__Records supplied__.
------------------------

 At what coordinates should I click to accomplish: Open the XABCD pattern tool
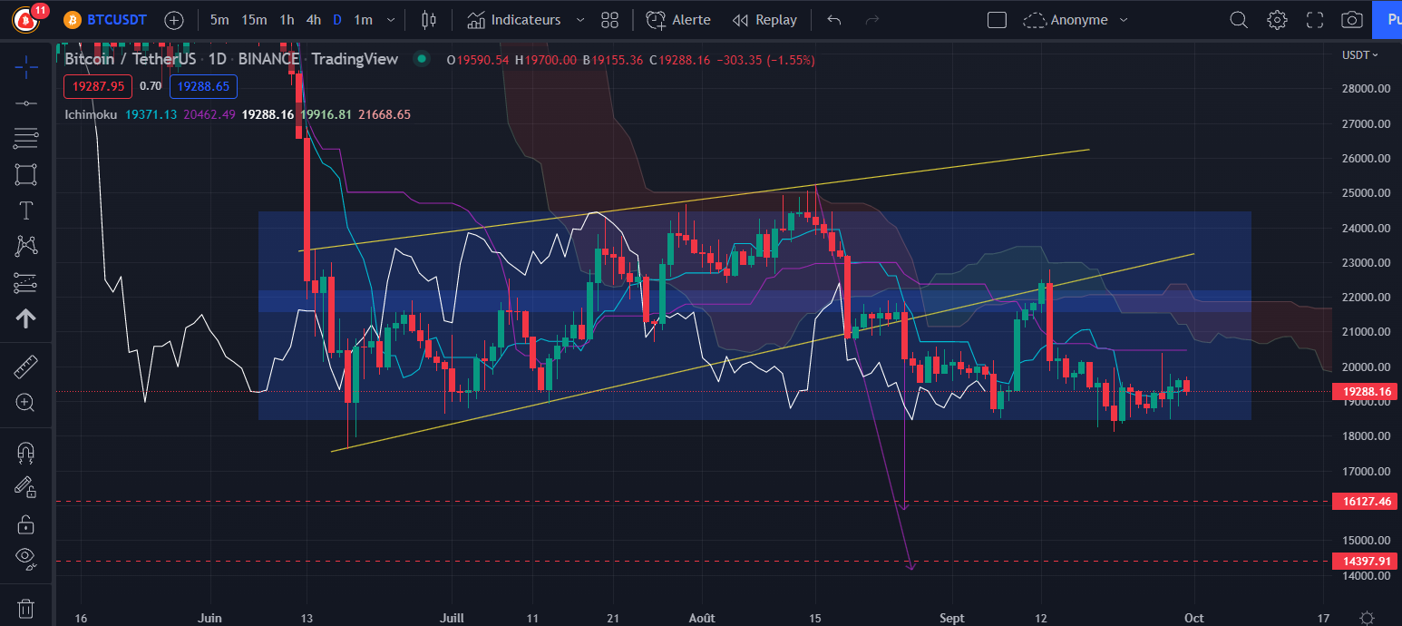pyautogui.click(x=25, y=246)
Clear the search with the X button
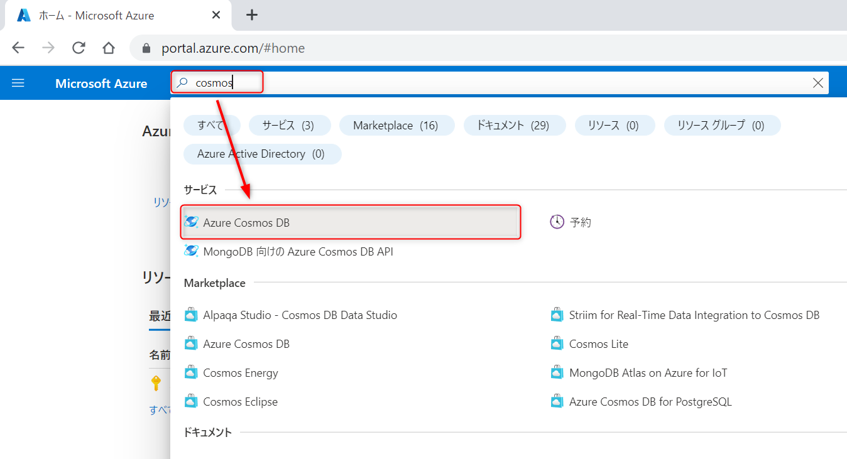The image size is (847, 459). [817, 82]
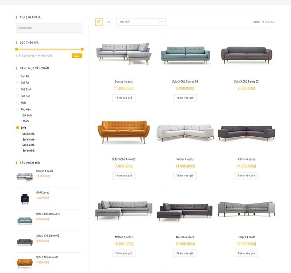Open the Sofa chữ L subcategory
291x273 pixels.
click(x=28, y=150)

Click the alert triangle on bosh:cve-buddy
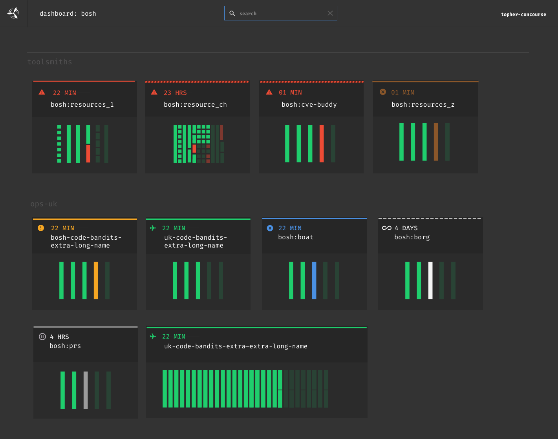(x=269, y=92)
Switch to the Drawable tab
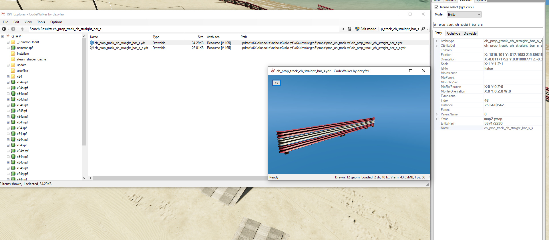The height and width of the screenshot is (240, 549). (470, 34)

------------------------

__Task__. Could you write out the records exactly while omitting every picture?

__Solution to this task__.
 At what coordinates should I click to accomplish: Open the XABCD pattern tool
pyautogui.click(x=25, y=246)
Clear the search with the X button
The image size is (847, 459). [817, 82]
Open the Sofa chữ L subcategory
291x273 pixels.
click(x=28, y=150)

Click the alert triangle on bosh:cve-buddy
(x=269, y=92)
Switch to the Drawable tab
The height and width of the screenshot is (240, 549). (470, 34)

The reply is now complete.